■ **What you will do**:
Go through the entries below and copy every line that holds the word "entry".
===== Input material
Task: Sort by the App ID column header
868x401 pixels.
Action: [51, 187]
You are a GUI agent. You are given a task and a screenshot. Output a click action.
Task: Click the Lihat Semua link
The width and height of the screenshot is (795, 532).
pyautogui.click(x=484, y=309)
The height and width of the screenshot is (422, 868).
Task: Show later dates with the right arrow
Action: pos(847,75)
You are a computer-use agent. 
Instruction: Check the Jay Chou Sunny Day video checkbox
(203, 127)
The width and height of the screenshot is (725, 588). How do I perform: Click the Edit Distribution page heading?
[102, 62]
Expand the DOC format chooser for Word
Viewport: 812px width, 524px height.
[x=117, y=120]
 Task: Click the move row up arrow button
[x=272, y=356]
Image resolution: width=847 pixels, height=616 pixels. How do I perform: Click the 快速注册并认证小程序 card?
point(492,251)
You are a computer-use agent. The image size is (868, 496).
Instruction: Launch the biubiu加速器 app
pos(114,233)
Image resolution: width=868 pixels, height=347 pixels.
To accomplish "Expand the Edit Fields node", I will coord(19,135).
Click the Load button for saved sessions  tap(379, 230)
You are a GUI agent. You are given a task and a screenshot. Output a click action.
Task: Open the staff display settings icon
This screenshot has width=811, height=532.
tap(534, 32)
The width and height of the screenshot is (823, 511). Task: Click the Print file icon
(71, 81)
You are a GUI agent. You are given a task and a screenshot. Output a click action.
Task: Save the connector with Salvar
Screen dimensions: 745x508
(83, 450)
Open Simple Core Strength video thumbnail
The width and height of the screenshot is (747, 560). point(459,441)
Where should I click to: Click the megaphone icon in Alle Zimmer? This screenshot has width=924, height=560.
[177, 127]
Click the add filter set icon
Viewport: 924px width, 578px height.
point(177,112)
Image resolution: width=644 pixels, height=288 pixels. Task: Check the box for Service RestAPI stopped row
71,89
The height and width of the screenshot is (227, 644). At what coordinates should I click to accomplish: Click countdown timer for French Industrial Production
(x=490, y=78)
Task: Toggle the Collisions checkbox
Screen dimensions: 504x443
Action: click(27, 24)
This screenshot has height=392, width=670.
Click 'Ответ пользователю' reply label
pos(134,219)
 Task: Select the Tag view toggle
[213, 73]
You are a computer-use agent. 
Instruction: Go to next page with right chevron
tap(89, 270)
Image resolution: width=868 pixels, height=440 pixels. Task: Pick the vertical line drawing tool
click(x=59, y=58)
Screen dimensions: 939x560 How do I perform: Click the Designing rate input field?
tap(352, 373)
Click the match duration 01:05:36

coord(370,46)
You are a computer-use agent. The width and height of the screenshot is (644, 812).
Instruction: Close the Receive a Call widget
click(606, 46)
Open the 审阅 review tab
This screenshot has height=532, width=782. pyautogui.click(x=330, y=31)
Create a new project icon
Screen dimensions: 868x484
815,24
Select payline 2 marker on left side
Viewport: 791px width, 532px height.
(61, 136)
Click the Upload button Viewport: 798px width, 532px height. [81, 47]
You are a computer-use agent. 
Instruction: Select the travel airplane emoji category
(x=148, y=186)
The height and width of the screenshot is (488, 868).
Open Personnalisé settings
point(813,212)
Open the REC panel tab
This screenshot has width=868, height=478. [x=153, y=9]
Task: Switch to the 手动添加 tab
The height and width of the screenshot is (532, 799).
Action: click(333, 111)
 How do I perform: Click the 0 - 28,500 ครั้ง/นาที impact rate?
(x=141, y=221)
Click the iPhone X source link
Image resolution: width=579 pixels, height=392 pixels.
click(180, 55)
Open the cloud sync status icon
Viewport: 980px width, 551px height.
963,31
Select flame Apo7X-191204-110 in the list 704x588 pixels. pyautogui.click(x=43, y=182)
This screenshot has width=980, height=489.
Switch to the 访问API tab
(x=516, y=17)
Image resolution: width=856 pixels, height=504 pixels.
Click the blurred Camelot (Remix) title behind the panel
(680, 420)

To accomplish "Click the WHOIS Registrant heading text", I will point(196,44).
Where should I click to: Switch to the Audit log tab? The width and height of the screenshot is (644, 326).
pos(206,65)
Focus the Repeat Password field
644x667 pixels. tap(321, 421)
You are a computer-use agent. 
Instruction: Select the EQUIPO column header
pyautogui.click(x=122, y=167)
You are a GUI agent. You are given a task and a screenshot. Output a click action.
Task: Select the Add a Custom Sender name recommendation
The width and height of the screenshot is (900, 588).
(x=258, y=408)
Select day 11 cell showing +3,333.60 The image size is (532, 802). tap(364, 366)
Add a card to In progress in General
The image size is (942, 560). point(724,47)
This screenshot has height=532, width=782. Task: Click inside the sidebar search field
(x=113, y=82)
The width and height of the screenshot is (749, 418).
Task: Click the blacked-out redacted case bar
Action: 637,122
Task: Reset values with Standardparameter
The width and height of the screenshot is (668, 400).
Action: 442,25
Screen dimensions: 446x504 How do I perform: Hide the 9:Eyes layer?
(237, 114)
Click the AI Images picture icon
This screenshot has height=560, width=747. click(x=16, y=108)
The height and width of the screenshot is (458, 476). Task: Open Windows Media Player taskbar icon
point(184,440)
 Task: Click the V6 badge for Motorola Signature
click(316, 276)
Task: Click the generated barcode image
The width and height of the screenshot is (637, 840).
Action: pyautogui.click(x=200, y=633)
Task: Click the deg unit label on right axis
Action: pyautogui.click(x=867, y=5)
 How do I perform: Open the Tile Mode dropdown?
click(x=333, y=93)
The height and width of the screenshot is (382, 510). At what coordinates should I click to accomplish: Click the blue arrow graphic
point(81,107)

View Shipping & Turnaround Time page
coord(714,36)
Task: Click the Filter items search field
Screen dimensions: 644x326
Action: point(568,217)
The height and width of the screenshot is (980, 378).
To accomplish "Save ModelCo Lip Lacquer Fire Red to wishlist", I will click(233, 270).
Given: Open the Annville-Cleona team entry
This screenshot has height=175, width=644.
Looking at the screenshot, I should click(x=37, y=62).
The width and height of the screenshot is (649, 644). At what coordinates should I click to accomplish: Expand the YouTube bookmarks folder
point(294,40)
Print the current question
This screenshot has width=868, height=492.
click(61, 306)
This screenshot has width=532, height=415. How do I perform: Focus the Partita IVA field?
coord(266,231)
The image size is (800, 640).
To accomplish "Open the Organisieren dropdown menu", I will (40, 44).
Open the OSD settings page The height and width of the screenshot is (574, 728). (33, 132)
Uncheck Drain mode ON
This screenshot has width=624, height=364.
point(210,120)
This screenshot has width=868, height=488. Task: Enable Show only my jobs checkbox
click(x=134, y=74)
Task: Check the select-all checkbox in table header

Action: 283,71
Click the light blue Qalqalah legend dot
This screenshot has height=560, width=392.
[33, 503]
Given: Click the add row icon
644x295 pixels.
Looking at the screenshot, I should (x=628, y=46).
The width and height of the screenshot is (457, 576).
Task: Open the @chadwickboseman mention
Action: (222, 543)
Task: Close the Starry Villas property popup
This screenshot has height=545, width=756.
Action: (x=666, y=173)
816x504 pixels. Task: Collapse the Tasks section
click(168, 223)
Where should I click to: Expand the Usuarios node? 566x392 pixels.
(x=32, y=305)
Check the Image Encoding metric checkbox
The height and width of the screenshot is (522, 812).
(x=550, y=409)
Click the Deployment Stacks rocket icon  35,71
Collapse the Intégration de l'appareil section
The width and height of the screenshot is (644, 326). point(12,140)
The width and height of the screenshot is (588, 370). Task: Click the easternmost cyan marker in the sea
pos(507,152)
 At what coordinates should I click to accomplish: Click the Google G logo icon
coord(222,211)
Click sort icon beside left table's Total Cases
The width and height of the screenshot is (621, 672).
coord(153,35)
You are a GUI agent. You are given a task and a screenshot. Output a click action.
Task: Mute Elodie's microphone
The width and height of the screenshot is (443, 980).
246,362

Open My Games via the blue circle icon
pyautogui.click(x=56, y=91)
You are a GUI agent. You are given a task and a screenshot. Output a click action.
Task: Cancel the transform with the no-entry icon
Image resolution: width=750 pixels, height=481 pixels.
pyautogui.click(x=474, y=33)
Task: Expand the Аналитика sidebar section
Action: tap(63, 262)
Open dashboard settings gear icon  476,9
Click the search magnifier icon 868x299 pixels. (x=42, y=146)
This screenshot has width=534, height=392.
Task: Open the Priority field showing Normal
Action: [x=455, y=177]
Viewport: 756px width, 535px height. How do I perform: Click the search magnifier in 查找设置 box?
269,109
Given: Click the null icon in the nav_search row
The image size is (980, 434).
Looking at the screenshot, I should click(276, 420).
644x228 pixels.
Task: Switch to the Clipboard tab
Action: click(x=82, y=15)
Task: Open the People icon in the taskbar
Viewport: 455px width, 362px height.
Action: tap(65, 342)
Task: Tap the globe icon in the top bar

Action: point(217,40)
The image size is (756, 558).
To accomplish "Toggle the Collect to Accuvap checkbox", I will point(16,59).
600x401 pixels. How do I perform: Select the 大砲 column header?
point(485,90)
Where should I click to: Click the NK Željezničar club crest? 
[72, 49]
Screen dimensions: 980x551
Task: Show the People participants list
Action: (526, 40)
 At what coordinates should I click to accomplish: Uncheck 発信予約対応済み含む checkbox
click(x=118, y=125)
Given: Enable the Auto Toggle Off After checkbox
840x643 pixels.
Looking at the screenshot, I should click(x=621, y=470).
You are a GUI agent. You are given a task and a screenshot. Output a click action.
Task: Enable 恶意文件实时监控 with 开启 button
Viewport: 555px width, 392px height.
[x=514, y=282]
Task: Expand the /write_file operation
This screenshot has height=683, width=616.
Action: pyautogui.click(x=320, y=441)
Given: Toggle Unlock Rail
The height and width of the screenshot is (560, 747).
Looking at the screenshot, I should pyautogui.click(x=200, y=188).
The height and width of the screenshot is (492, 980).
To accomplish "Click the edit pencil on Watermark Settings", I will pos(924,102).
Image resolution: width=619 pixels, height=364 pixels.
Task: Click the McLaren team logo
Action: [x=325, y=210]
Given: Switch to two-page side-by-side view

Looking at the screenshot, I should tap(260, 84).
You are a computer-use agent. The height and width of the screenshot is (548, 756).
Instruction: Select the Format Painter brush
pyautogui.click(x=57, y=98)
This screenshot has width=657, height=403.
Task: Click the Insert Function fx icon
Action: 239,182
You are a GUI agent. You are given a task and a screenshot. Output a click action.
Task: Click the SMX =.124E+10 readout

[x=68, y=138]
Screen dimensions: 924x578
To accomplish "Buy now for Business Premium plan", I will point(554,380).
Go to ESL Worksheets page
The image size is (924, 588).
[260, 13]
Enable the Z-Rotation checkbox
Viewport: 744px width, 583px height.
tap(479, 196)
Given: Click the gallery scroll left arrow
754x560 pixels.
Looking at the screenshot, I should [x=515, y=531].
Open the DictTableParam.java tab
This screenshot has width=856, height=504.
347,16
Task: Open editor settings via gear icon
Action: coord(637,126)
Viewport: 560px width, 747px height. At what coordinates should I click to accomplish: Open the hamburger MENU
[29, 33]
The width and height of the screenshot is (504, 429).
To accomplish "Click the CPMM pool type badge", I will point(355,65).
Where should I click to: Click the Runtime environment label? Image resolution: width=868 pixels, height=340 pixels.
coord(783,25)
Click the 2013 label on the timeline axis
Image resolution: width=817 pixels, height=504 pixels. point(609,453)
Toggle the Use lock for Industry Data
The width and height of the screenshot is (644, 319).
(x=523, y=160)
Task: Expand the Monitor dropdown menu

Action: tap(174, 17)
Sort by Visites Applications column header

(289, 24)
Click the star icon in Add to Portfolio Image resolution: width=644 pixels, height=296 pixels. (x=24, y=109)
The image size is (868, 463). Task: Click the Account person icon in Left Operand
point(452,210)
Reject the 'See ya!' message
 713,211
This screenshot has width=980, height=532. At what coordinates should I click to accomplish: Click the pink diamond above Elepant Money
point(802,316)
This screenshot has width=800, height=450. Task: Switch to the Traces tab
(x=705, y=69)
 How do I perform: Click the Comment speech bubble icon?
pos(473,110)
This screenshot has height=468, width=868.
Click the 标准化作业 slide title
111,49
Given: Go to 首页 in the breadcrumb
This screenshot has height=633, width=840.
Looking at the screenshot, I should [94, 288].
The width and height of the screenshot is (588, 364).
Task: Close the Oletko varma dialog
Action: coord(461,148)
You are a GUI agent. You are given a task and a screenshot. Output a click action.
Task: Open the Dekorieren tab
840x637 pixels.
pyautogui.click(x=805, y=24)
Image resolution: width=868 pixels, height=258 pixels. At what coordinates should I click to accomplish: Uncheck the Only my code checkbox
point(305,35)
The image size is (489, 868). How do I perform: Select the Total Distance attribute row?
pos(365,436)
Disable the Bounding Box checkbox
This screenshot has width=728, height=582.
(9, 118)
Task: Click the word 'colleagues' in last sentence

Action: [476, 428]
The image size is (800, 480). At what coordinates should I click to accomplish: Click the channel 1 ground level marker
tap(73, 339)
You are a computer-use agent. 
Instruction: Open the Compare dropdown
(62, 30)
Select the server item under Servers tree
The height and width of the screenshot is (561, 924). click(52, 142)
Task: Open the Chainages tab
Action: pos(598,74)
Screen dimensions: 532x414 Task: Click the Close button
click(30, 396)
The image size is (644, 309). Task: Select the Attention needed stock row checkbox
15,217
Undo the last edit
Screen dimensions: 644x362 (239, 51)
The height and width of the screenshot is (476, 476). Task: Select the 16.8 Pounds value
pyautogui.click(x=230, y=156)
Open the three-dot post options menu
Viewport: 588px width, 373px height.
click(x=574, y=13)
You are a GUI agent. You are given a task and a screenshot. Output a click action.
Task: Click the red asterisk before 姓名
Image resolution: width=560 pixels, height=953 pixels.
==========
■ **Solution to this task**:
Given: Open the Annville-Cleona team entry
Task: Cancel the transform with the no-entry icon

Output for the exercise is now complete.